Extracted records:
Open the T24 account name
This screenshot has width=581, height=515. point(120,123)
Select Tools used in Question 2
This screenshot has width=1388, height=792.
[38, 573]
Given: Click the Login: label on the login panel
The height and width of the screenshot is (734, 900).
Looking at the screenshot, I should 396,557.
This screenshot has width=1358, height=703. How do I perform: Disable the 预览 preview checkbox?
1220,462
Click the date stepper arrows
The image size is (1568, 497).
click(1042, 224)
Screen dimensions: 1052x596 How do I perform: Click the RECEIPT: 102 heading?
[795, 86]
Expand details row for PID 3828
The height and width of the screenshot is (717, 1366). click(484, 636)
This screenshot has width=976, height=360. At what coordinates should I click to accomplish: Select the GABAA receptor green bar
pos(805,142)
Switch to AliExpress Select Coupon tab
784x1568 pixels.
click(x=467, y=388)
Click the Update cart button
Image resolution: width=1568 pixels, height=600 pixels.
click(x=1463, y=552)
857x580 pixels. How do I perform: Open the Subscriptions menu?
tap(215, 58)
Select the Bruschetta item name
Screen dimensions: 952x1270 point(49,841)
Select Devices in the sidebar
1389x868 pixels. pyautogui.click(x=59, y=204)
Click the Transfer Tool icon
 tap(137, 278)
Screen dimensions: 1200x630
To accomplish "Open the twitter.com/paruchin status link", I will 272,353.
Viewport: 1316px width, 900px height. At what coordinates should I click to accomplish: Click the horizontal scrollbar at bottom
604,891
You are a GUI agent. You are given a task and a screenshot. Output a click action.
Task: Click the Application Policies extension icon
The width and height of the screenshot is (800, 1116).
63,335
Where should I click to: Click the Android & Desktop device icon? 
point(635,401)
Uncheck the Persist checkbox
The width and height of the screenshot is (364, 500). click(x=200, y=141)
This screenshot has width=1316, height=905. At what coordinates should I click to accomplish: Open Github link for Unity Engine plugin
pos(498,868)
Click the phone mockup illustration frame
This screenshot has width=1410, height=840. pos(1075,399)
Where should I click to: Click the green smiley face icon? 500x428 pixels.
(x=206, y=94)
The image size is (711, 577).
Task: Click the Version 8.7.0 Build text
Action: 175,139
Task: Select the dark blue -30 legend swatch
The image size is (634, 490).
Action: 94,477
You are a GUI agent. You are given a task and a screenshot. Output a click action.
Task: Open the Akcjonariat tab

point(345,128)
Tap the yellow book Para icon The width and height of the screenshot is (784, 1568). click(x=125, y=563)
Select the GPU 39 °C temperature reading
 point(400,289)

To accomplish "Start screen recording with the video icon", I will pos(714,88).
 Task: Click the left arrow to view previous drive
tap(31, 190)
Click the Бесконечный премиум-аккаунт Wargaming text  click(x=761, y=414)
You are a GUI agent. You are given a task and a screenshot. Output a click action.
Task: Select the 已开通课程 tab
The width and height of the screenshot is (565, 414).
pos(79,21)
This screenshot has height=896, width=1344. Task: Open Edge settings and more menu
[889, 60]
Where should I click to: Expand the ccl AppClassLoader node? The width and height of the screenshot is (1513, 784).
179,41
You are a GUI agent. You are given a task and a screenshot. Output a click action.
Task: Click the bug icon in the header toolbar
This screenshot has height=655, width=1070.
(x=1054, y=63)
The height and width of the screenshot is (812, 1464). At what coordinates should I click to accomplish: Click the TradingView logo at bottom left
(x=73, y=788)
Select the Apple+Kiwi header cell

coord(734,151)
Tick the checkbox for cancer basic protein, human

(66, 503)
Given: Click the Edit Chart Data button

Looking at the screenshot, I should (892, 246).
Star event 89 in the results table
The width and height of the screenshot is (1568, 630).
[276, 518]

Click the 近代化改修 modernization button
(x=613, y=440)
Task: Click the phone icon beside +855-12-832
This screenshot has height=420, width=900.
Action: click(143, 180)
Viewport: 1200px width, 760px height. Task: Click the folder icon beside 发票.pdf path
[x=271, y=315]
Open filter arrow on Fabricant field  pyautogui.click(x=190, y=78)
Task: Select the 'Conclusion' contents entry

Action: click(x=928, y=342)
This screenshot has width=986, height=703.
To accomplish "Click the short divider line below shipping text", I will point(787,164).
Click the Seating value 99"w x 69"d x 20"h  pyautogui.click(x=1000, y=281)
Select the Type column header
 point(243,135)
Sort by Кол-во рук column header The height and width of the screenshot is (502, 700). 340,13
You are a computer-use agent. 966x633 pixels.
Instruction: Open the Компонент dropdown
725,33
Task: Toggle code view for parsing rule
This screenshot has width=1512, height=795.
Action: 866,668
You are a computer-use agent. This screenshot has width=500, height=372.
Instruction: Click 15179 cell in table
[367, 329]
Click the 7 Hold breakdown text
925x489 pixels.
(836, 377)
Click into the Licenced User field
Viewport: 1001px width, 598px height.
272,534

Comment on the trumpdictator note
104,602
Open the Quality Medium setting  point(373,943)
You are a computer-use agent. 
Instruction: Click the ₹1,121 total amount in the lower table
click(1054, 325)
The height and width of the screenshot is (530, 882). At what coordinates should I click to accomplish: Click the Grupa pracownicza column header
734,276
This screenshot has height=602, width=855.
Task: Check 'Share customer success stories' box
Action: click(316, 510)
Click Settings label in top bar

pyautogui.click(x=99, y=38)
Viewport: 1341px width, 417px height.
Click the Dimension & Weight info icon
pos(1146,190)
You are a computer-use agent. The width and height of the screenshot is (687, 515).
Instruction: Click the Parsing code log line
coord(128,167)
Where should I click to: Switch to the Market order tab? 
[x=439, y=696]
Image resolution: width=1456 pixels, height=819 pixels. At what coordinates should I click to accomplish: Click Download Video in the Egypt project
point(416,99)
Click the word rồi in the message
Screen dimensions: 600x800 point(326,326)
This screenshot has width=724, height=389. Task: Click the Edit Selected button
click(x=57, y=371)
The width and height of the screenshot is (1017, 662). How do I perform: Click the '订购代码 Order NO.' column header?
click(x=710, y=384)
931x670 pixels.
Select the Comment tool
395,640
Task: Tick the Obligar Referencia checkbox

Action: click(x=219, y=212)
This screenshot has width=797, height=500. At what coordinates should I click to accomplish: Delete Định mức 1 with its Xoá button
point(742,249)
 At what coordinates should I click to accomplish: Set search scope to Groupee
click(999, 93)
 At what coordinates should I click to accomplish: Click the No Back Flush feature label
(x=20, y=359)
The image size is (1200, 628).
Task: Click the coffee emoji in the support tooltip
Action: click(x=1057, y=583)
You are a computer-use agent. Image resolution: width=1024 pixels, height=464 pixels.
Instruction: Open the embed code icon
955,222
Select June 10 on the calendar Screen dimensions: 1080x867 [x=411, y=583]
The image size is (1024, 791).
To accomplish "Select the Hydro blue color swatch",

• What is required: Copy out only the lines of the records above from the one with "Task: Click the Application" through the one with "Star event 89 in the results table", exactly as they stand, both included.

• Task solution:
Task: Click the Application Policies extension icon
The width and height of the screenshot is (800, 1116).
63,335
Where should I click to: Click the Android & Desktop device icon? 
point(635,401)
Uncheck the Persist checkbox
The width and height of the screenshot is (364, 500). click(x=200, y=141)
This screenshot has width=1316, height=905. At what coordinates should I click to accomplish: Open Github link for Unity Engine plugin
pos(498,868)
Click the phone mockup illustration frame
This screenshot has width=1410, height=840. pos(1075,399)
Where should I click to: Click the green smiley face icon? 500x428 pixels.
(x=206, y=94)
The image size is (711, 577).
Task: Click the Version 8.7.0 Build text
Action: 175,139
Task: Select the dark blue -30 legend swatch
The image size is (634, 490).
Action: 94,477
You are a GUI agent. You are given a task and a screenshot. Output a click action.
Task: Open the Akcjonariat tab

point(345,128)
Tap the yellow book Para icon The width and height of the screenshot is (784, 1568). click(x=125, y=563)
Select the GPU 39 °C temperature reading
 point(400,289)

To accomplish "Start screen recording with the video icon", I will pos(714,88).
 Task: Click the left arrow to view previous drive
tap(31, 190)
Click the Бесконечный премиум-аккаунт Wargaming text  click(x=761, y=414)
You are a GUI agent. You are given a task and a screenshot. Output a click action.
Task: Select the 已开通课程 tab
The width and height of the screenshot is (565, 414).
pos(79,21)
This screenshot has height=896, width=1344. Task: Open Edge settings and more menu
[889, 60]
Where should I click to: Expand the ccl AppClassLoader node? The width and height of the screenshot is (1513, 784).
179,41
You are a GUI agent. You are given a task and a screenshot. Output a click action.
Task: Click the bug icon in the header toolbar
This screenshot has height=655, width=1070.
(x=1054, y=63)
The height and width of the screenshot is (812, 1464). At what coordinates should I click to accomplish: Click the TradingView logo at bottom left
(x=73, y=788)
Select the Apple+Kiwi header cell

coord(734,151)
Tick the checkbox for cancer basic protein, human

(66, 503)
Given: Click the Edit Chart Data button

Looking at the screenshot, I should (892, 246).
Star event 89 in the results table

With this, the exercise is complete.